Trying to "fix" the problem by throttling the GPUs when you detect overheating is a Bad Idea.
You're operating on the ragged edge of the envelope, and even if you start throttling back at say 90 degrees (8 degrees before the "redline" that nVidia specifies) there's no guarantee you won't overshoot the limits of your cooling (and the hardware's safe operating range).
Down this road lies only misery - in the form of computation errors, hardware damage, and large repair/replacement bills.
Throttling the GPUs can help if you do it early enough.
You could throttle the GPUs all the time, preventing them from ever exceeding their maximum operating temperature. This will save your hardware, but you're crippling performance to keep the system at a safe temperature.
You could implement this with a PID algorithm that starts throttling the GPUs around say 80 degrees, to hold them at or below 90 degrees.

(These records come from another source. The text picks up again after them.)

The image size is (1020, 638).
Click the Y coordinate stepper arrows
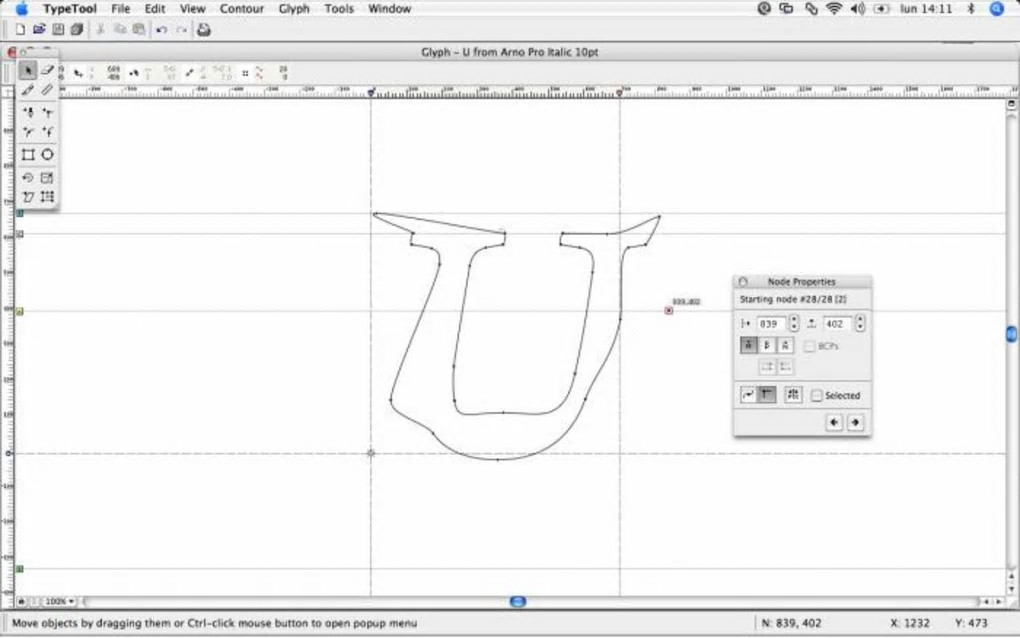coord(860,324)
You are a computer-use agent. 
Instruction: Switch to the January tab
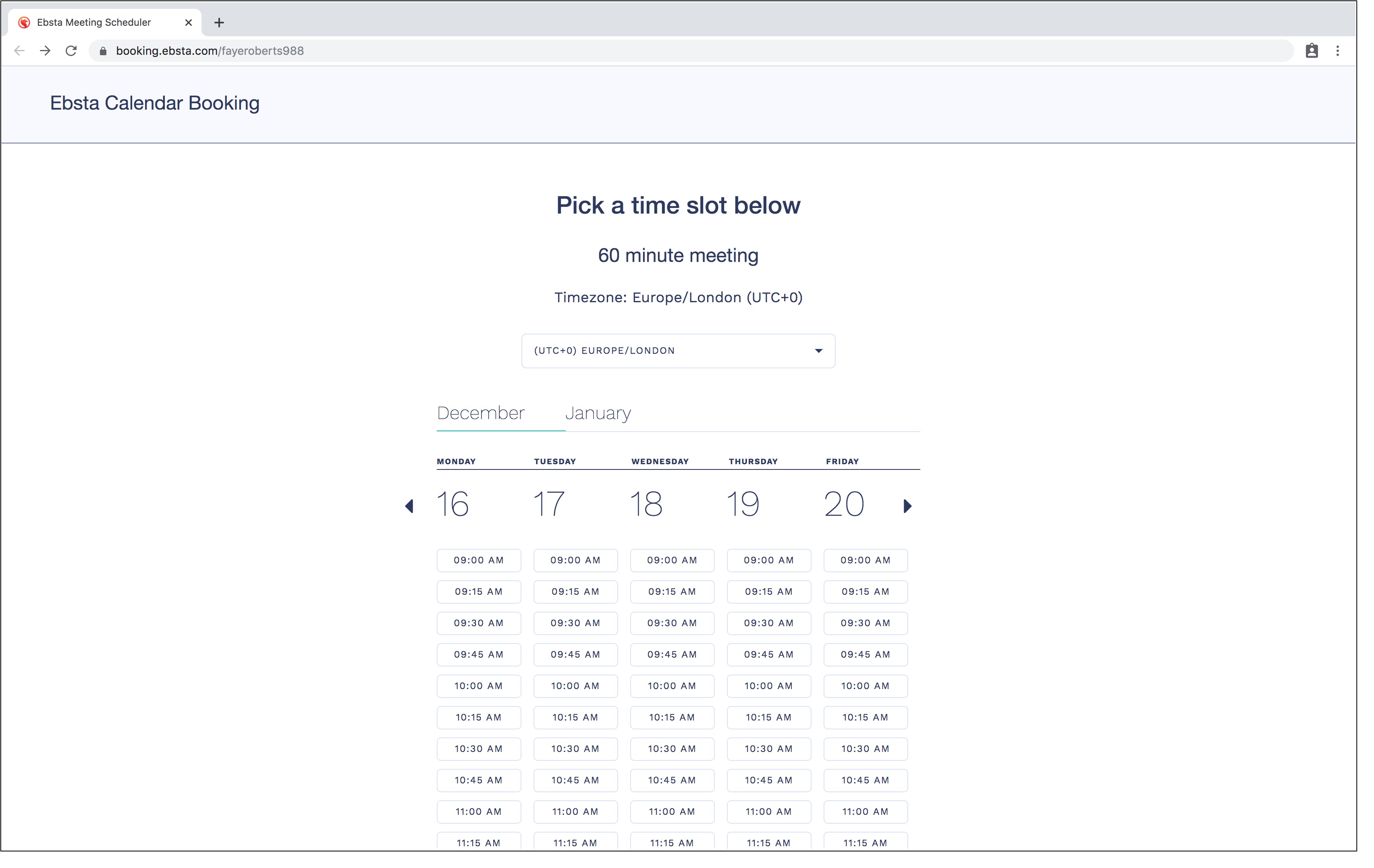click(x=598, y=413)
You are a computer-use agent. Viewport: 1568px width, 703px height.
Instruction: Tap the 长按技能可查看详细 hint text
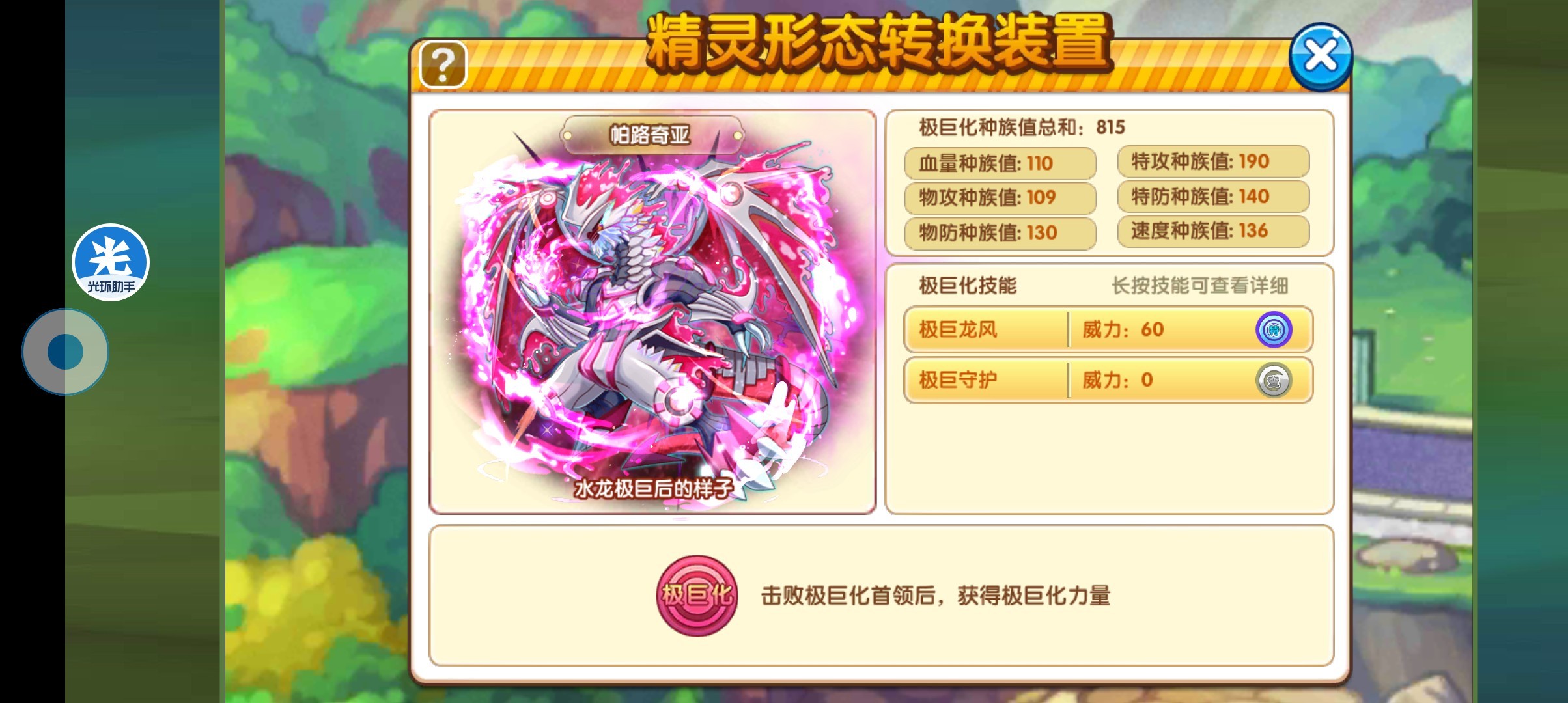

Presumably though you're spending a lot of money on this compute farm -- throttling it kinda defeats the purpose (getting results fast).
Fixing your cooling problem is the only Real Solution.
Like the commenters pointed out, your core problem is bad/insufficient cooling.
We don't know WHY you have insufficient cooling, and the solutions would depend on the underlying cause.
- If the case has poor airflow you can add blowers to move a higher volume of air through the system.
- If your datacenter has poor cooling airflow you can redesign your room to ensure the intake air is cooler.
- If your datacenter is chronically overheated you may need to add more cooling (however much is necessary to handle your heat load).